What is being asked >> Please print the entries exactly, omitting each image.

Records provided >>
============================================================

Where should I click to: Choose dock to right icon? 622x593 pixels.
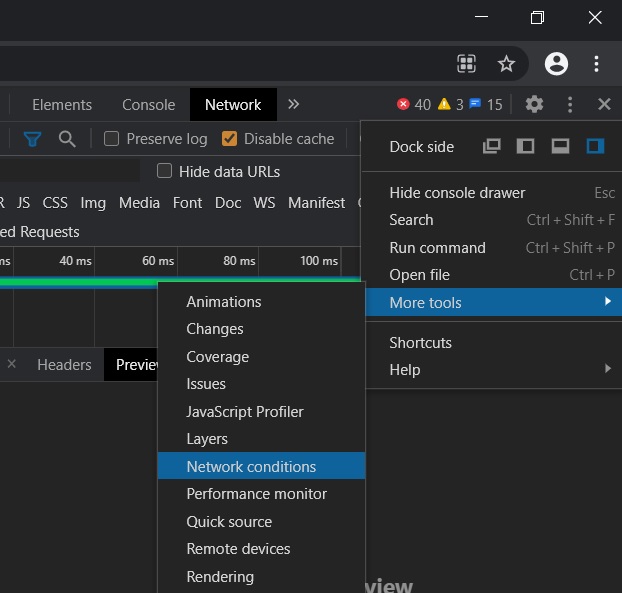(595, 146)
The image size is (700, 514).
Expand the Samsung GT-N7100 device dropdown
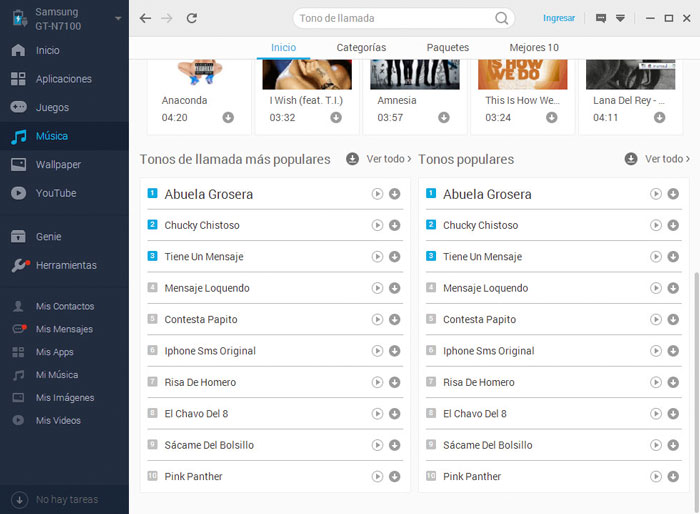pos(119,18)
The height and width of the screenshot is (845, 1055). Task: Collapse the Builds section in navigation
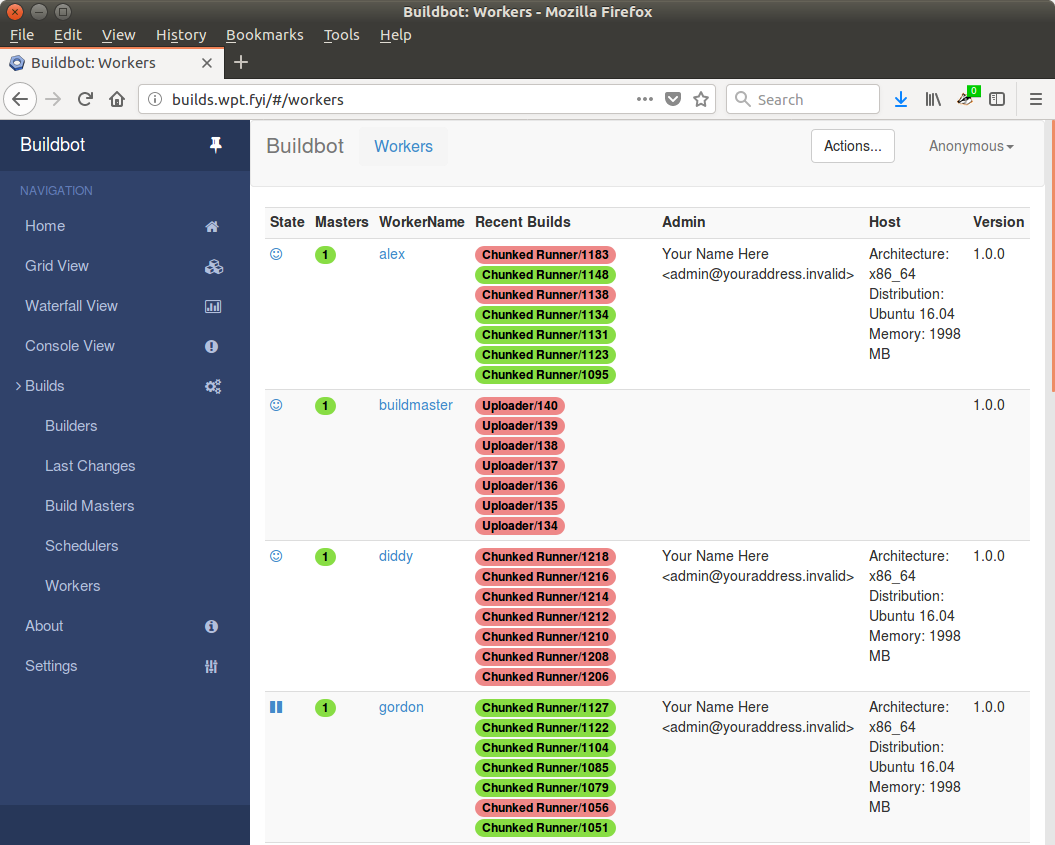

============================================================

Exercise output >>
Where should I click to: Choose dock to right icon? 622x593 pixels.
(595, 146)
The image size is (700, 514).
Expand the Samsung GT-N7100 device dropdown
pos(119,18)
The height and width of the screenshot is (845, 1055). Task: Collapse the Builds section in navigation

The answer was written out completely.